Shanghai-based Pulnovo Medical has secured nearly $100 million in Series C financing, marking a significant milestone in the development of innovative treatments for pulmonary hypertension and heart failure. The oversubscribed funding round, which attracted twice the target amount, was co-led by Qiming Venture Partners and existing investor Lilly Asia Ventures, with strong participation from OrbiMed and Gaorong Capital.

Breakthrough Technology in Pulmonary Hypertension Treatment

At the core of Pulnovo Medical's innovation is their PADN (Pulmonary Artery Denervation) technology, a minimally invasive procedure that targets pulmonary vascular endothelial sympathetic nerves through radiofrequency ablation. This approach effectively reduces pulmonary artery pressure and slows disease progression in patients with pulmonary hypertension, a condition with historically limited treatment options.

The technology has gained significant regulatory recognition, receiving FDA Breakthrough Device designation in 2021 for multiple forms of pulmonary hypertension (Groups I, II, and IV). In 2022, PADN was incorporated into the European Society of Cardiology and European Respiratory Society Guidelines, further validating its clinical importance.
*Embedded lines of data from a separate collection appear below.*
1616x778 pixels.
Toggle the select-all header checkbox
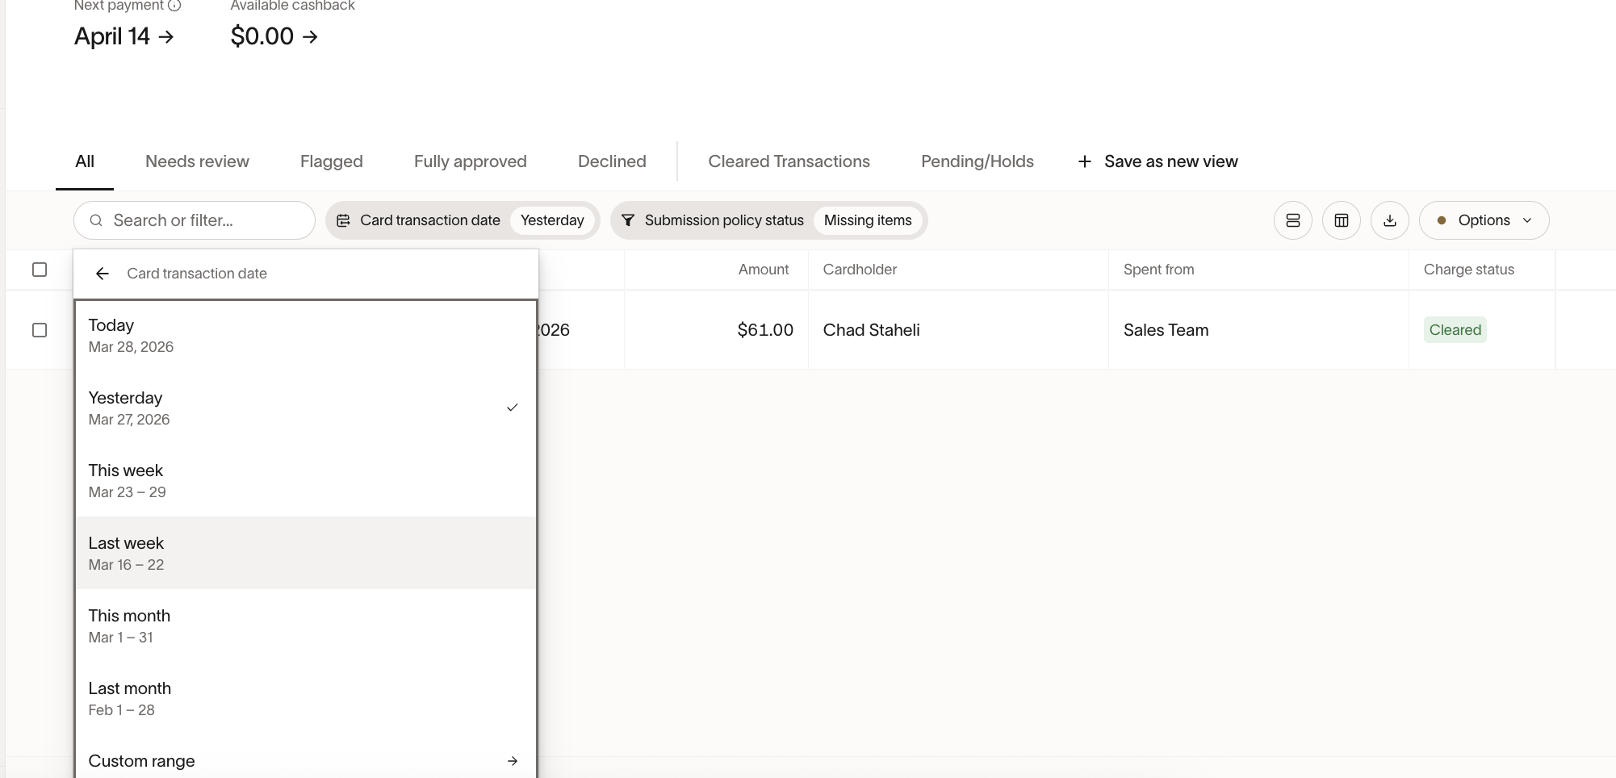tap(40, 270)
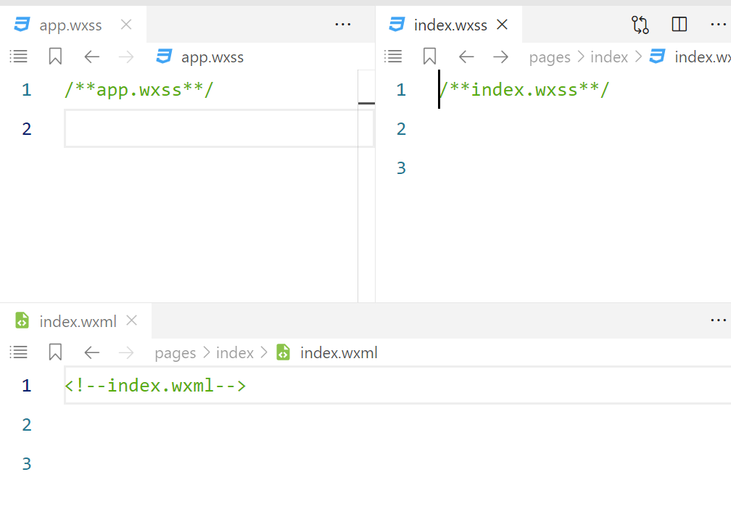Screen dimensions: 731x509
Task: Split the index.wxss editor with split icon
Action: 680,24
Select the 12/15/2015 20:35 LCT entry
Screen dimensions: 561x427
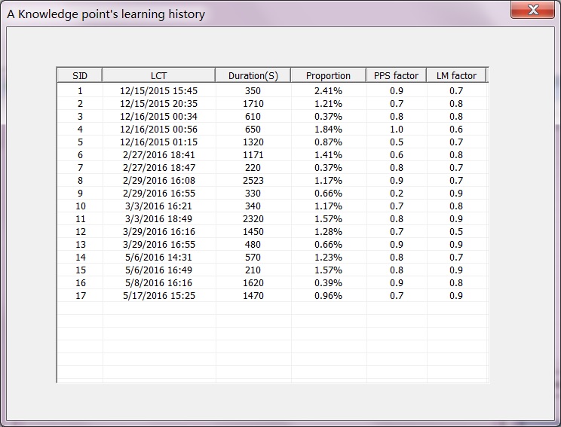point(158,104)
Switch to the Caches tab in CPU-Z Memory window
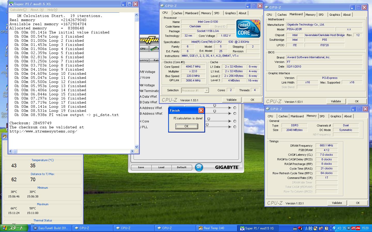The width and height of the screenshot is (372, 232). 283,116
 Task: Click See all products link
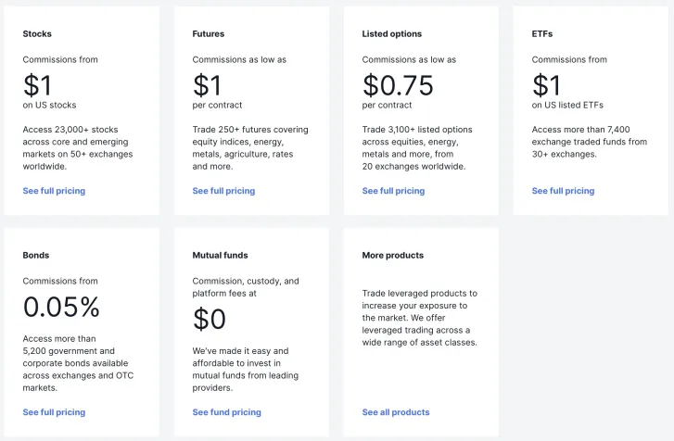click(x=396, y=412)
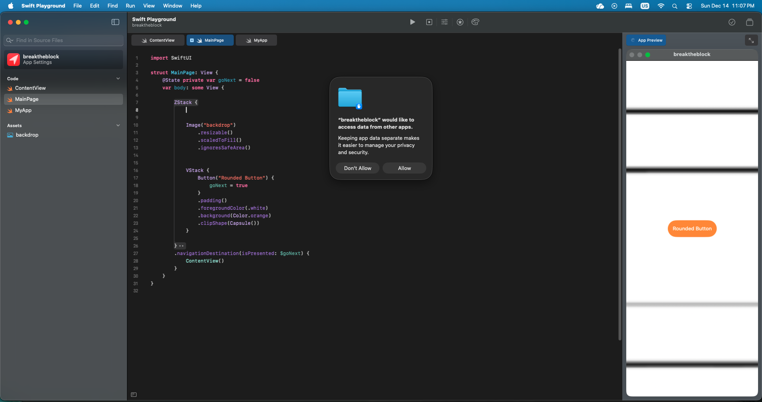Collapse the Code section
The image size is (762, 402).
[x=118, y=79]
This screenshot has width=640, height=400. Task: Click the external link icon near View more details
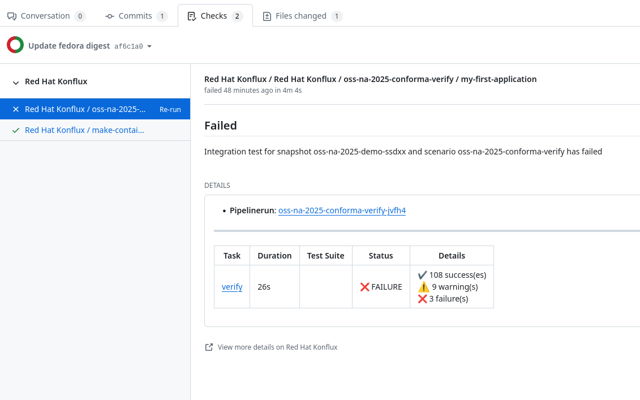(x=209, y=347)
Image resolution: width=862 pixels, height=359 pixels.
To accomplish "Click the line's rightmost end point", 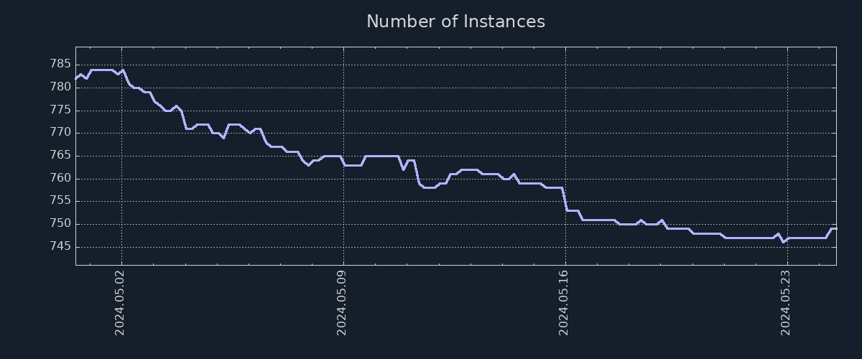I will pyautogui.click(x=835, y=228).
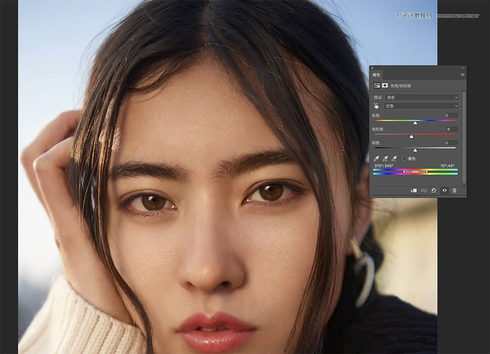Image resolution: width=490 pixels, height=354 pixels.
Task: Select the on-image targeted adjustment hand tool
Action: 376,105
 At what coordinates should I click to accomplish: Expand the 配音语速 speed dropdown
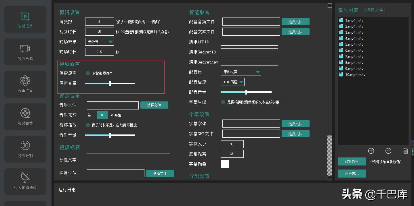(232, 82)
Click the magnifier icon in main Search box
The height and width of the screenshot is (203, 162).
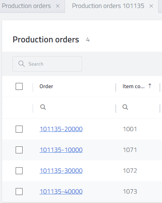point(22,64)
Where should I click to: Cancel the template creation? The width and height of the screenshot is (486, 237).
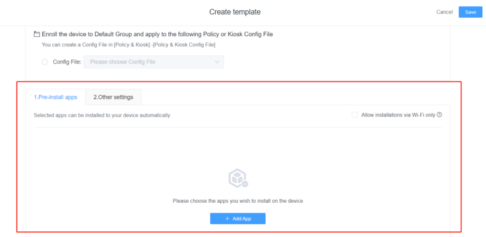click(444, 12)
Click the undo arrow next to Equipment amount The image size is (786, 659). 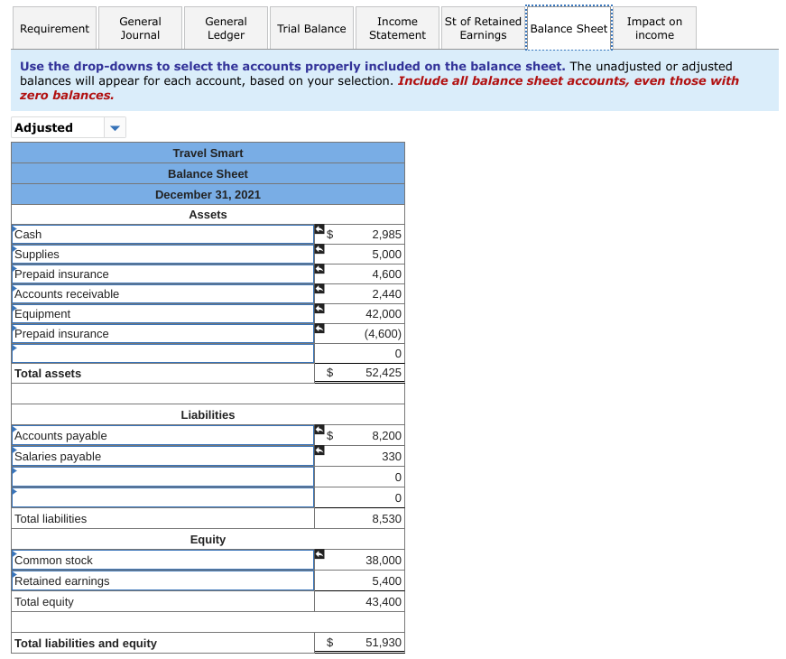[x=318, y=310]
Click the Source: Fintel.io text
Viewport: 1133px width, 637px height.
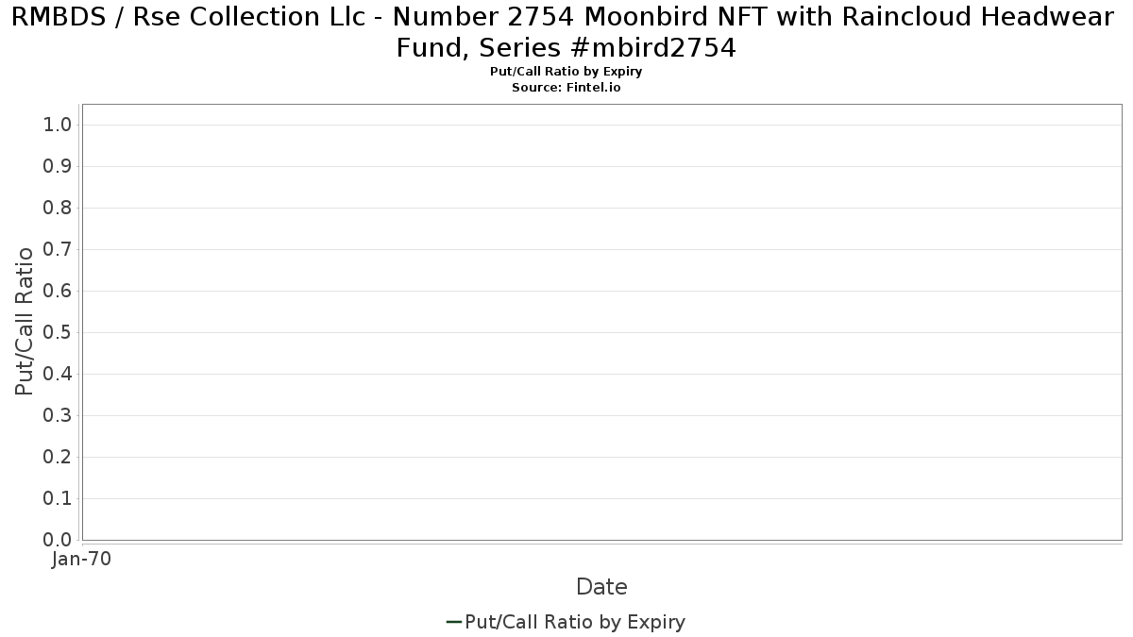pyautogui.click(x=567, y=87)
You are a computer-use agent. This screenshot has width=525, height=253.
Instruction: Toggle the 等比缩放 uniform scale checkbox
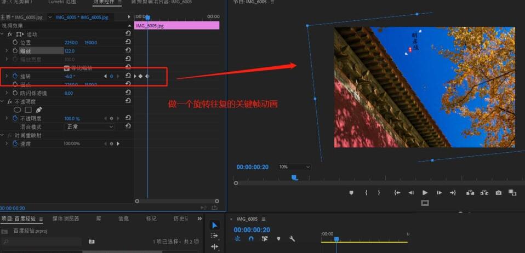[x=67, y=68]
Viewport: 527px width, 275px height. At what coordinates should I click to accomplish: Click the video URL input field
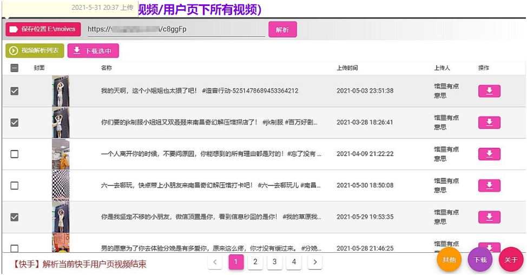[175, 29]
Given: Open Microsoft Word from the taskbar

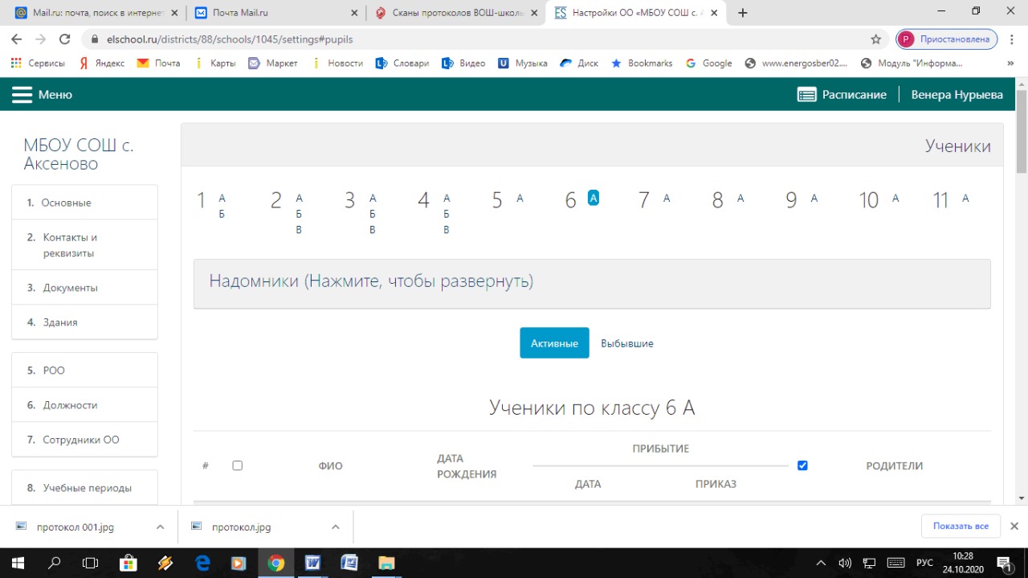Looking at the screenshot, I should [312, 563].
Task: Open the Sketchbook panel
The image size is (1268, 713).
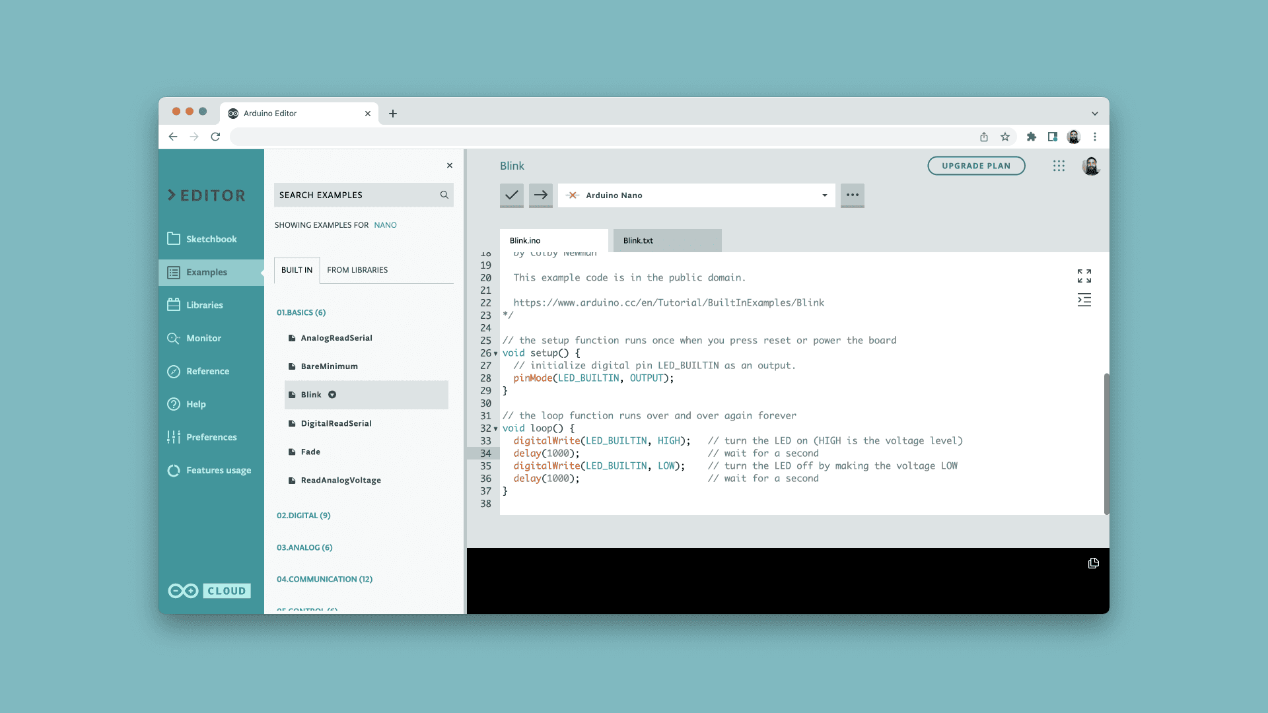Action: (211, 238)
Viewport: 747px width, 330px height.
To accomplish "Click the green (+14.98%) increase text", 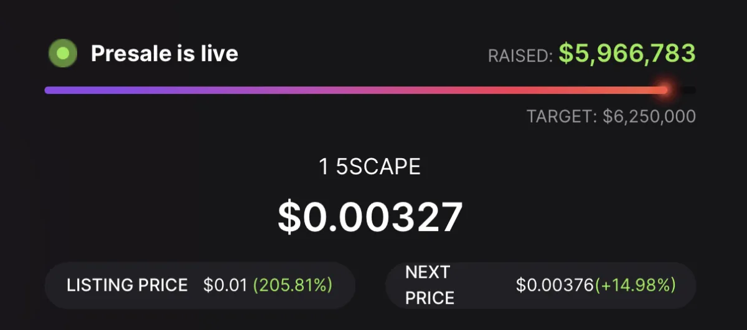I will 636,285.
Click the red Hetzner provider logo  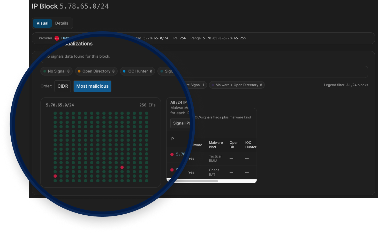pyautogui.click(x=57, y=38)
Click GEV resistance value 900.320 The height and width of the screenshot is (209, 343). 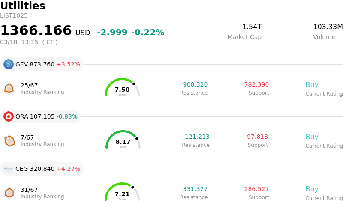tap(195, 84)
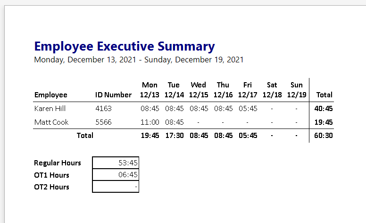Select the Karen Hill employee name
Screen dimensions: 366x223
tap(50, 108)
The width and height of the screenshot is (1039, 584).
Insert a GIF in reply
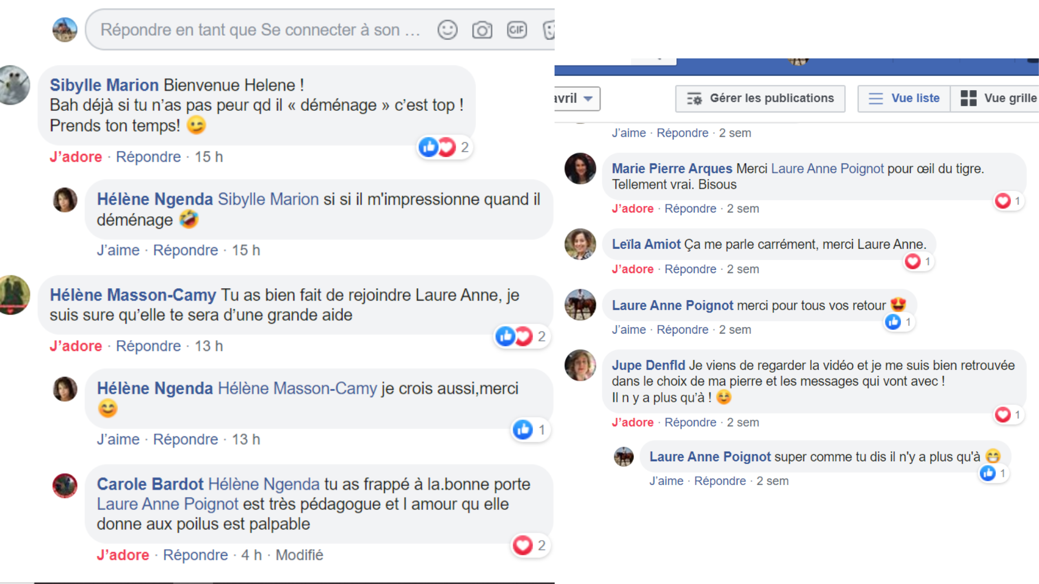(x=517, y=30)
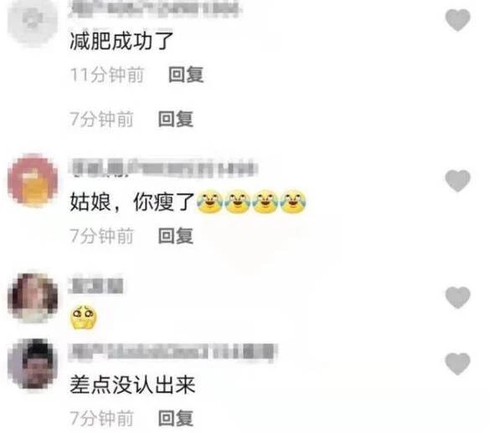Tap the heart next to "差点没认出来" comment
The image size is (495, 433).
[457, 364]
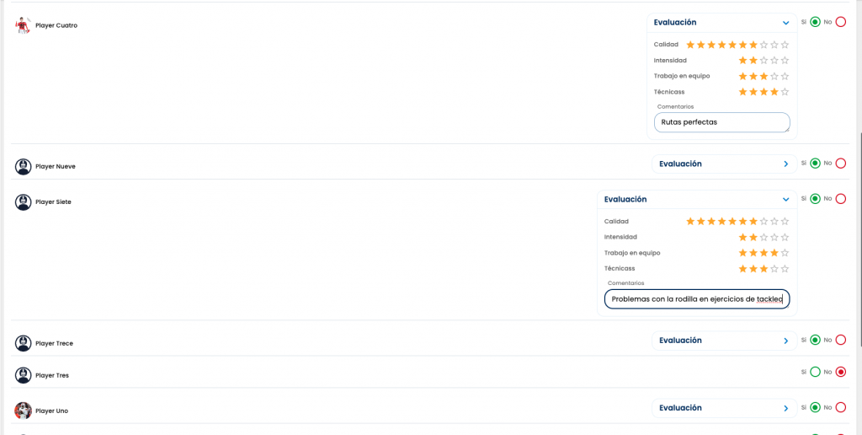862x435 pixels.
Task: Expand Player Nueve's Evaluación panel
Action: (785, 164)
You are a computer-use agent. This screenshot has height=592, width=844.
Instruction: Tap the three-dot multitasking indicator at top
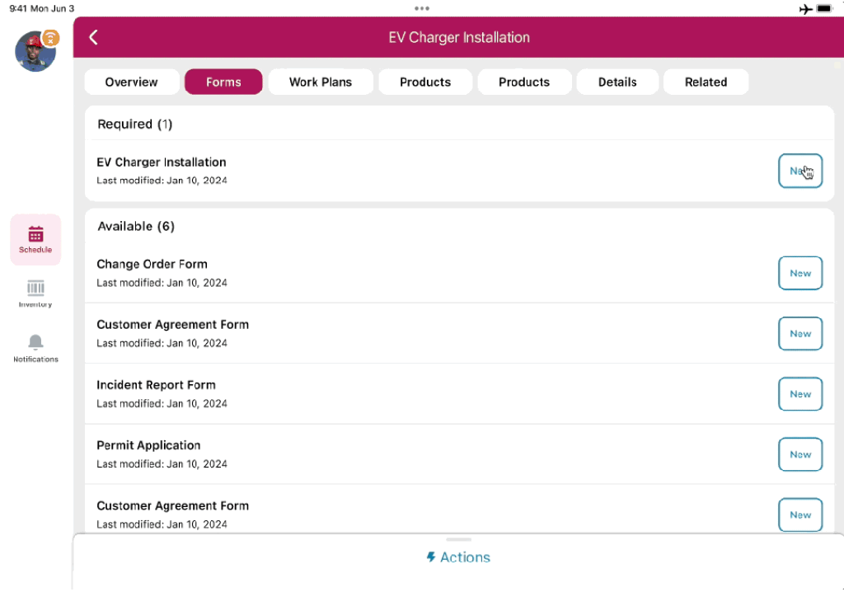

Recent Regulatory Achievements and Commercial Progress

The company achieved several regulatory milestones in recent years:

• Market approval in China for their RF catheter and RF generator in late 2023
• Humanitarian Use Exemption Device designation for Group I PH in 2023
• FDA clearance for their 9F sheath accessory product in 2024

Global Expansion and Clinical Development

Cynthia Chen, Chairlady, Executive Chairwoman and President of Pulnovo Medical, outlined the company's strategic plans for the funding. The proceeds will primarily support two FDA trials scheduled for this year:

• A trial focusing on Group I pulmonary hypertension
• A trial investigating Group II PH in patients with chronic heart failure

The company has established a strong global presence with offices across multiple locations:

• United States
• Singapore
• Hong Kong SAR
• Four cities in Chinese Mainland, including Beijing and Shanghai

Strategic Investment Support

William Hu, Managing Partner of Qiming Venture Partners, expressed strong confidence in Pulnovo Medical's potential, noting the company's successful expansion into international markets. The PADN technology is currently available commercially in Chinese Mainland, Hong Kong, and Macau, with ongoing multicenter trials in Portugal, Serbia, Georgia, and Southeast Asia.

The substantial funding round demonstrates investor confidence in Pulnovo Medical's global strategy and technical capabilities, positioning the company to further advance its mission of improving outcomes for patients with pulmonary hypertension and heart failure worldwide.